Pemboikotan itu baru berhenti setelah beberapa pemimpin Quraysi menyadari bahwa
apa yang mereka lakukan sungguh suatu tindakan yang keterlaluan. Setelah boikot dihentikan,
Bani Hasyim seakan dapat bernafas kembali dan pulang kerumah masing-masing. Namun
tidak lama kemudian Abu Thalib, paman Nabi yang merupakan pelindung utamanya,
meninggal dunia dalam usia 87 tahun. Tiga hari setelah itu, Khadijah, istri nabi, meninggal
dunia pula. Peristiwa itu terjadi pada tahun kesepuluh kenabian. Tahun ini meruakan tahun
kesedihan bagi Muhammad SAW. Sepeninggalan dua pendukung itu, kafir kuraisy tidak
segan-segan lagi melampiaskan nafsu amarahya kepada nabi. Meliht reaksi penduduk Makah
demikian rupa, nabi kemudian berusaha menyebarkan Islam keluar kota. Namun, Thaib ia
diejek, disoraki, dan dilempari batu, bahkan sampai terluka dibagian kepala dan badannya.
Untuk menghibur nabi yang sedang ditimpa duka, Allah mengisra’ dan memikrajkan
beliau pada tahun ke-10 kenabian itu. Berita tentang Isra’ dan Mikraj ini menggemparkan
masyarakat Makkah. Bagi orang kafir, ia dijadikan bahan propaganda untuk mendustakan
nabi. Sedangkan bagi orang yang beriman, ia merupakan ujian keimanan.

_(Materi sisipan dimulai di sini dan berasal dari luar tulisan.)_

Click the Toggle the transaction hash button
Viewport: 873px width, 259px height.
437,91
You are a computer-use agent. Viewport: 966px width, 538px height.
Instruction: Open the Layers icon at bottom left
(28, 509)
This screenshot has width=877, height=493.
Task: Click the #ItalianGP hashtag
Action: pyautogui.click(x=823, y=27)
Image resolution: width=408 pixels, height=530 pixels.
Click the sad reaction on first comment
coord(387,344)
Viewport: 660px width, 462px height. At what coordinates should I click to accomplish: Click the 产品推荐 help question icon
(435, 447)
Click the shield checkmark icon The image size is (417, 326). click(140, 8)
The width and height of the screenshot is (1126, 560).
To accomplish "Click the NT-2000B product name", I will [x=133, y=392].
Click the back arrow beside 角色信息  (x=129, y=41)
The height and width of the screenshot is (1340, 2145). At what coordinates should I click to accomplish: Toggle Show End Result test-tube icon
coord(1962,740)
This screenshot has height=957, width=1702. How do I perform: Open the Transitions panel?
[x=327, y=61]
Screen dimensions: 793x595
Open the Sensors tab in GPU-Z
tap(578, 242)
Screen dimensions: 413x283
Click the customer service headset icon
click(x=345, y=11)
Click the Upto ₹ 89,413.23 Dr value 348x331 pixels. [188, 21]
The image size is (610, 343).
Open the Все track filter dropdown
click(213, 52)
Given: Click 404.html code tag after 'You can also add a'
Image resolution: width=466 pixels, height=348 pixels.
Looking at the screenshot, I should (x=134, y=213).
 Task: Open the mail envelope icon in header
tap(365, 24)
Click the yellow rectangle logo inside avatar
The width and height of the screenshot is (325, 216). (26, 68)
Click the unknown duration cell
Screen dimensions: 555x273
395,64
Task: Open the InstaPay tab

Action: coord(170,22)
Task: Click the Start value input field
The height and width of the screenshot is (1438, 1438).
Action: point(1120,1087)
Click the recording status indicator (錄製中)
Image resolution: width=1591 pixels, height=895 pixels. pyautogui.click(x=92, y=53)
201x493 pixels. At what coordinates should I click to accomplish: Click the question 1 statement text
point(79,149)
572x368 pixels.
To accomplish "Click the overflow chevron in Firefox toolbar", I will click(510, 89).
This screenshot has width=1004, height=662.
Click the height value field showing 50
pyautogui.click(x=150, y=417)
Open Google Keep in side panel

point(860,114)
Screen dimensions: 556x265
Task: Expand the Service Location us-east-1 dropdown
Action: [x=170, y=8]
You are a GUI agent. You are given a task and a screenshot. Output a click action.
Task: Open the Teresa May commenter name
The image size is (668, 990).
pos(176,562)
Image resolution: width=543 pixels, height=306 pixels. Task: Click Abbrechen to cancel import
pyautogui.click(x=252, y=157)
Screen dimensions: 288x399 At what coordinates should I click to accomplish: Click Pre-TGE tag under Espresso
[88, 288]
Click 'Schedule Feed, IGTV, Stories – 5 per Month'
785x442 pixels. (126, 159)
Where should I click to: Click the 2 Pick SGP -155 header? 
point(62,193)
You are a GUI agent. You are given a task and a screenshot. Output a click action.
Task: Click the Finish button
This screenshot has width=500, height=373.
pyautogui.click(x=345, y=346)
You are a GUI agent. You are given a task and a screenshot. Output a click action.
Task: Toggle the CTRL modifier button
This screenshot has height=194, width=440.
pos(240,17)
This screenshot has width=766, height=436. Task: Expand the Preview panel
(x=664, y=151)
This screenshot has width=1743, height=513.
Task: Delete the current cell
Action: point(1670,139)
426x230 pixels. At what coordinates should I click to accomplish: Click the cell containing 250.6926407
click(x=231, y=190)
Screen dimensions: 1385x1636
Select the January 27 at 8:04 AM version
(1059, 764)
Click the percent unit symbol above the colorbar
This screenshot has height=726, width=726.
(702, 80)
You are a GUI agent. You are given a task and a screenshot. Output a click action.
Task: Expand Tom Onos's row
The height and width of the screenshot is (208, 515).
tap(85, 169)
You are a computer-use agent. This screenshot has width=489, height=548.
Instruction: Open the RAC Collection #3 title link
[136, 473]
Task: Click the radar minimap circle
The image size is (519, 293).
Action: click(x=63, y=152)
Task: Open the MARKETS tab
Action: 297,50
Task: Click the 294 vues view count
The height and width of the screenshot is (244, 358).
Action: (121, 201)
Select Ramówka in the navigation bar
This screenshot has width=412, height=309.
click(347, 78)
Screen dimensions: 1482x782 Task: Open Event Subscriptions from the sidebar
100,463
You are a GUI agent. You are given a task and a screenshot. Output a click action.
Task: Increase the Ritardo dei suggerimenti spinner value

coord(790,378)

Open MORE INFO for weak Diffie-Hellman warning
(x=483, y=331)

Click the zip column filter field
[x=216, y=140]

Setelah peristiwa Isra’ dan Mikraj, suatu perkembangan besar bagi kemajuan dakwah
islam muncul. Perkembangan dating dari sejumlah penduduk yatsrib yang berhaji ke Mekah.
Mereka yang terdiri dari suku Aus dan Khazraj, masuk Islam dalam tiga gelombang. Pertama
pada tahun ke 10 kenabian, beberapa orang Khazraj bekata kepada Nabi: “ bangsa kami telah
lama terlibaht dalam permusuhan, yaitu antara suku Khazraj dan Aus. Mereka benar-benar
merindukan perdamaian kiranya Tuhan mempersatukan mereka kembali dengan perantaraan
Engkau dan ajaran-ajaran yang engkau bawa. Oleh kerena itu, kami akan berdakwah agar
mereka mengetahui agama yang kami terima dari engkau ini. “ mereka giat mendakwahkan
Islam di Yatsrib. Kedua, pada tahun ke 12 kenabian delegasi yatsrib, terdiri dari 10 orang suku
Khazraj dan dua orang suku Aus serta seorang wanita menemui Nabi disuatu tempat bernama
Aqabah. Dihadapan Nabi mereka menyatakan ikrar kesetiaan. Rombonngan ini kemudian
kembali ke Yatsrib sebagai juru dakwah dengan ditemani oleh Mus’ab Bin Umair yang
sengaja di utus Nabi atas permintaan mereka. Ikrar ini disebut dengan perjanjian Aqobah
pertama. Pada musim haji berikutnya, jamaah haji yang dating dari Yatsrib berjumlah 73
orang. Atas nama penduduk Yatsrib, mereka meminta pada Nabi agar berkenan pindah ke
Yatsrib. Mereka berjanji akan membela Nabi dari segala ancaman. Nabi punmenyetujui usul
yang mereka ajukan perjanjian ini di sebut perjanjian Aqabah ke 2.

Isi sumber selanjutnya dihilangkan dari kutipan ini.